WHAT THE TASK ASKS - Hand back each record exactly as you find it.

+++ DATA +++

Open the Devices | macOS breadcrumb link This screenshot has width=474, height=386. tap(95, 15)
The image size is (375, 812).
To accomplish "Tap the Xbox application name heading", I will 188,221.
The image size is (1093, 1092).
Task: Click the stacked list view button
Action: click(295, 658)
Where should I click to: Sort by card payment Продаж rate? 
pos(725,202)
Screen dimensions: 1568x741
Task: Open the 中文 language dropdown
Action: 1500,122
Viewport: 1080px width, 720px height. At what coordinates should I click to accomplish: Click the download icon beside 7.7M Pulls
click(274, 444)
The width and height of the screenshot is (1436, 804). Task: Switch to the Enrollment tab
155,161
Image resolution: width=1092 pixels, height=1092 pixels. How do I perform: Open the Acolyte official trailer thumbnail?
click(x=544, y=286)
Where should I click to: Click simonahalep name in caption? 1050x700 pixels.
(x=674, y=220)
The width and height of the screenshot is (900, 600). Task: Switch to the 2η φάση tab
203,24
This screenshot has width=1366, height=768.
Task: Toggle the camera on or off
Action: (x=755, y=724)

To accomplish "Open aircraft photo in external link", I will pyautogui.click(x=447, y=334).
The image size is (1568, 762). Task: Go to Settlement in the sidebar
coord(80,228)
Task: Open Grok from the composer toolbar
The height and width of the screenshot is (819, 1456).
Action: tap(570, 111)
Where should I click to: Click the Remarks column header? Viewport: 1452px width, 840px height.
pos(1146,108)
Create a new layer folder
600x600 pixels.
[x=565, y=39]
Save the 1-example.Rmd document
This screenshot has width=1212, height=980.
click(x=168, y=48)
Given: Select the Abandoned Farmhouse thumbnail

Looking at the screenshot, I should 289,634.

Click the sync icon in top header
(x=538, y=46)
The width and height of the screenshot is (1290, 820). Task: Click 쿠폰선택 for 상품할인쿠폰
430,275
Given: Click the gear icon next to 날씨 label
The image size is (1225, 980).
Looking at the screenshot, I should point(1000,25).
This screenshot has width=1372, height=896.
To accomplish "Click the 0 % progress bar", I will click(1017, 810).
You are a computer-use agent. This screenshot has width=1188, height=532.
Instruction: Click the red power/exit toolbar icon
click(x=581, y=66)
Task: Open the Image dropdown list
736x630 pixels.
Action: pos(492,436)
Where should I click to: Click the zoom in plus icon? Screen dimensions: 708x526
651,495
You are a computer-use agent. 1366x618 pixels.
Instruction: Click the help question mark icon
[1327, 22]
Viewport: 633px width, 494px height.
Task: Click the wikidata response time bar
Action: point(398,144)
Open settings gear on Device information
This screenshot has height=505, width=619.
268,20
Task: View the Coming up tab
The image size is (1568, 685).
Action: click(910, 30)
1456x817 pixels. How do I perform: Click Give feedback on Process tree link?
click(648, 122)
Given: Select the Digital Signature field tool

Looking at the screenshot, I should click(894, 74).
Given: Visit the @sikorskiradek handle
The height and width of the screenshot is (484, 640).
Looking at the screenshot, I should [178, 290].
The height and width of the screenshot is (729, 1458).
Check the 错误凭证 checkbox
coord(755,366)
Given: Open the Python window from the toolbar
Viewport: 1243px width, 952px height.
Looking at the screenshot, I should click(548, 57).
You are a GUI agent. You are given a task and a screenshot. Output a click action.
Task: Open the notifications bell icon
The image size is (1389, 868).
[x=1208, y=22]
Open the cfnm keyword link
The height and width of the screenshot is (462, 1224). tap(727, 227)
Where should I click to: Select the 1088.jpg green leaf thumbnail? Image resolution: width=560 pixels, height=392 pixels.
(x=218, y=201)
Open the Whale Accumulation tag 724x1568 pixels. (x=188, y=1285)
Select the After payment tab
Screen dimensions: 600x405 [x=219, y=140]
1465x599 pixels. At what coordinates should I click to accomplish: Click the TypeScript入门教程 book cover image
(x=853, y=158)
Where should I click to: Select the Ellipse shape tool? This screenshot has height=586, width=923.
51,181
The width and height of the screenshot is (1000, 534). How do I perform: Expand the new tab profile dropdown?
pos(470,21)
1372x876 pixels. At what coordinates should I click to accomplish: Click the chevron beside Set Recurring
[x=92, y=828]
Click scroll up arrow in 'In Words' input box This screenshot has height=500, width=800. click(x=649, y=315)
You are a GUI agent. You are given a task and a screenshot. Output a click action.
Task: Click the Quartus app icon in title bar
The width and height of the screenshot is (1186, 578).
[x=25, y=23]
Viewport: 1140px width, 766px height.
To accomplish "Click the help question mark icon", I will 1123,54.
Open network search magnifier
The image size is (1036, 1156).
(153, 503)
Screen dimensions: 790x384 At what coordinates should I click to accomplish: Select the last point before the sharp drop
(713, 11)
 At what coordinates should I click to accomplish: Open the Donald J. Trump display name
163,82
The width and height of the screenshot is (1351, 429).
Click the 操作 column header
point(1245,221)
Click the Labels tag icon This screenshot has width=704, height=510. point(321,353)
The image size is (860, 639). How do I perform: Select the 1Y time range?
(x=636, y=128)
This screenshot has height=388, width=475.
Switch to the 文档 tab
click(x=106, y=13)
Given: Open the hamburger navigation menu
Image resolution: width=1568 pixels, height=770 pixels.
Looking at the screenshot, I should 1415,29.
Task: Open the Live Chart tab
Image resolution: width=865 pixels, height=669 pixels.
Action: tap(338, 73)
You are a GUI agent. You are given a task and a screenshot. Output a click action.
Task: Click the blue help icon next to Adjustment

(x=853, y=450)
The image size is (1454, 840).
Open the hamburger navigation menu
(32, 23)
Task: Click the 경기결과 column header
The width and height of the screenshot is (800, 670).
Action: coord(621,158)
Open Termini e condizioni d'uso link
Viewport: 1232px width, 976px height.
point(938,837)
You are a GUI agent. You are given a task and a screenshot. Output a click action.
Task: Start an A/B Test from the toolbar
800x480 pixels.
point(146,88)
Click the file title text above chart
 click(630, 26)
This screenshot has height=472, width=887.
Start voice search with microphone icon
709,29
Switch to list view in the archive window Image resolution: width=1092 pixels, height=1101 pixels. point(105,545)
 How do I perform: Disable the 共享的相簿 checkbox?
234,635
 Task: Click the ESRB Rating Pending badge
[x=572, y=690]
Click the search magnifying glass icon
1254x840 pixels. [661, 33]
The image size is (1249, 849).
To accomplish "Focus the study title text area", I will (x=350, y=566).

+++

ANSWER BELOW -
Open the Devices | macOS breadcrumb link This screenshot has width=474, height=386. tap(95, 15)
The image size is (375, 812).
To accomplish "Tap the Xbox application name heading", I will 188,221.
The image size is (1093, 1092).
Task: Click the stacked list view button
Action: click(295, 658)
Where should I click to: Sort by card payment Продаж rate? 
pos(725,202)
Screen dimensions: 1568x741
Task: Open the 中文 language dropdown
Action: 1500,122
Viewport: 1080px width, 720px height. At what coordinates should I click to accomplish: Click the download icon beside 7.7M Pulls
click(274, 444)
The width and height of the screenshot is (1436, 804). Task: Switch to the Enrollment tab
155,161
Image resolution: width=1092 pixels, height=1092 pixels. How do I perform: Open the Acolyte official trailer thumbnail?
click(x=544, y=286)
Where should I click to: Click simonahalep name in caption? 1050x700 pixels.
(x=674, y=220)
The width and height of the screenshot is (900, 600). Task: Switch to the 2η φάση tab
203,24
This screenshot has width=1366, height=768.
Task: Toggle the camera on or off
Action: (x=755, y=724)

To accomplish "Open aircraft photo in external link", I will pyautogui.click(x=447, y=334).
The image size is (1568, 762). Task: Go to Settlement in the sidebar
coord(80,228)
Task: Open Grok from the composer toolbar
The height and width of the screenshot is (819, 1456).
Action: tap(570, 111)
Where should I click to: Click the Remarks column header? Viewport: 1452px width, 840px height.
pos(1146,108)
Create a new layer folder
600x600 pixels.
[x=565, y=39]
Save the 1-example.Rmd document
This screenshot has width=1212, height=980.
click(x=168, y=48)
Given: Select the Abandoned Farmhouse thumbnail

Looking at the screenshot, I should 289,634.

Click the sync icon in top header
(x=538, y=46)
The width and height of the screenshot is (1290, 820). Task: Click 쿠폰선택 for 상품할인쿠폰
430,275
Given: Click the gear icon next to 날씨 label
The image size is (1225, 980).
Looking at the screenshot, I should point(1000,25).
This screenshot has width=1372, height=896.
To accomplish "Click the 0 % progress bar", I will click(1017, 810).
You are a computer-use agent. This screenshot has width=1188, height=532.
Instruction: Click the red power/exit toolbar icon
click(x=581, y=66)
Task: Open the Image dropdown list
736x630 pixels.
Action: pos(492,436)
Where should I click to: Click the zoom in plus icon? Screen dimensions: 708x526
651,495
You are a computer-use agent. 1366x618 pixels.
Instruction: Click the help question mark icon
[1327, 22]
Viewport: 633px width, 494px height.
Task: Click the wikidata response time bar
Action: point(398,144)
Open settings gear on Device information
This screenshot has height=505, width=619.
268,20
Task: View the Coming up tab
The image size is (1568, 685).
Action: click(910, 30)
1456x817 pixels. How do I perform: Click Give feedback on Process tree link?
click(648, 122)
Given: Select the Digital Signature field tool

Looking at the screenshot, I should click(894, 74).
Given: Visit the @sikorskiradek handle
The height and width of the screenshot is (484, 640).
Looking at the screenshot, I should [178, 290].
The height and width of the screenshot is (729, 1458).
Check the 错误凭证 checkbox
coord(755,366)
Given: Open the Python window from the toolbar
Viewport: 1243px width, 952px height.
Looking at the screenshot, I should click(548, 57).
You are a GUI agent. You are given a task and a screenshot. Output a click action.
Task: Open the notifications bell icon
The image size is (1389, 868).
[x=1208, y=22]
Open the cfnm keyword link
The height and width of the screenshot is (462, 1224). tap(727, 227)
Where should I click to: Select the 1088.jpg green leaf thumbnail? Image resolution: width=560 pixels, height=392 pixels.
(x=218, y=201)
Open the Whale Accumulation tag 724x1568 pixels. (x=188, y=1285)
Select the After payment tab
Screen dimensions: 600x405 [x=219, y=140]
1465x599 pixels. At what coordinates should I click to accomplish: Click the TypeScript入门教程 book cover image
(x=853, y=158)
Where should I click to: Select the Ellipse shape tool? This screenshot has height=586, width=923.
51,181
The width and height of the screenshot is (1000, 534). How do I perform: Expand the new tab profile dropdown?
pos(470,21)
1372x876 pixels. At what coordinates should I click to accomplish: Click the chevron beside Set Recurring
[x=92, y=828]
Click scroll up arrow in 'In Words' input box This screenshot has height=500, width=800. click(x=649, y=315)
You are a GUI agent. You are given a task and a screenshot. Output a click action.
Task: Click the Quartus app icon in title bar
The width and height of the screenshot is (1186, 578).
[x=25, y=23]
Viewport: 1140px width, 766px height.
To accomplish "Click the help question mark icon", I will 1123,54.
Open network search magnifier
The image size is (1036, 1156).
(153, 503)
Screen dimensions: 790x384 At what coordinates should I click to accomplish: Select the last point before the sharp drop
(713, 11)
 At what coordinates should I click to accomplish: Open the Donald J. Trump display name
163,82
The width and height of the screenshot is (1351, 429).
Click the 操作 column header
point(1245,221)
Click the Labels tag icon This screenshot has width=704, height=510. point(321,353)
The image size is (860, 639). How do I perform: Select the 1Y time range?
(x=636, y=128)
This screenshot has height=388, width=475.
Switch to the 文档 tab
click(x=106, y=13)
Given: Open the hamburger navigation menu
Image resolution: width=1568 pixels, height=770 pixels.
Looking at the screenshot, I should 1415,29.
Task: Open the Live Chart tab
Image resolution: width=865 pixels, height=669 pixels.
Action: tap(338, 73)
You are a GUI agent. You are given a task and a screenshot. Output a click action.
Task: Click the blue help icon next to Adjustment

(x=853, y=450)
The image size is (1454, 840).
Open the hamburger navigation menu
(32, 23)
Task: Click the 경기결과 column header
The width and height of the screenshot is (800, 670).
Action: coord(621,158)
Open Termini e condizioni d'uso link
Viewport: 1232px width, 976px height.
point(938,837)
You are a GUI agent. You are given a task and a screenshot. Output a click action.
Task: Start an A/B Test from the toolbar
800x480 pixels.
point(146,88)
Click the file title text above chart
 click(630, 26)
This screenshot has height=472, width=887.
Start voice search with microphone icon
709,29
Switch to list view in the archive window Image resolution: width=1092 pixels, height=1101 pixels. point(105,545)
 How do I perform: Disable the 共享的相簿 checkbox?
234,635
 Task: Click the ESRB Rating Pending badge
[x=572, y=690]
Click the search magnifying glass icon
1254x840 pixels. [661, 33]
The image size is (1249, 849).
To accomplish "Focus the study title text area", I will (x=350, y=566).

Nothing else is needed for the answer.